Lola Hahn-Warburg

The Central British Fund (CBF) put together a large team of people to look after the Boys.

The Boys were teenage and child-Holocaust survivors, who were brought to the UK after the war for rest and rehabilitation.

The British government offered 1,000 visas to bring the Boys to the UK but the caveat was that the CBF were responsible for their care and would pay all the expenses.

Hahn-Warburg was a key member of the Committee for the Care of the Concentration Camp Children. 

Born in 1901, she was the daughter of a leading Berlin banker, Max Warburg, and sister-in-law of educationalist Kurt Hahn.

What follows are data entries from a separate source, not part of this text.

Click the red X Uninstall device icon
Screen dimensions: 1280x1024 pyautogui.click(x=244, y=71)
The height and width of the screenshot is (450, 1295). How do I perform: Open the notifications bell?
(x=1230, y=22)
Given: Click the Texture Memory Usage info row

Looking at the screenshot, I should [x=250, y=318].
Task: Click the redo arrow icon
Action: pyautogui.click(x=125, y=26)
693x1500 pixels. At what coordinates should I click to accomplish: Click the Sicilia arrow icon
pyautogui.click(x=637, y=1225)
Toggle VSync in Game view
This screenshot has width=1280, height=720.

She fled Germany with her husband and two children in 1938.

She joined the Central British Fund soon after arriving in London and played an important part in the pre-war Kindertransport.

Hahn-Warburg was in the Windermere reception centre and immediately set about organising for the care of the children with tuberculosis.

The Kindertransport and the Boys were only two of her successes in saving children’s lives. Shortly before her death, she also helped to rescue children from Ayatollah Khomeini’s Iran and Mengistu’s Ethiopia.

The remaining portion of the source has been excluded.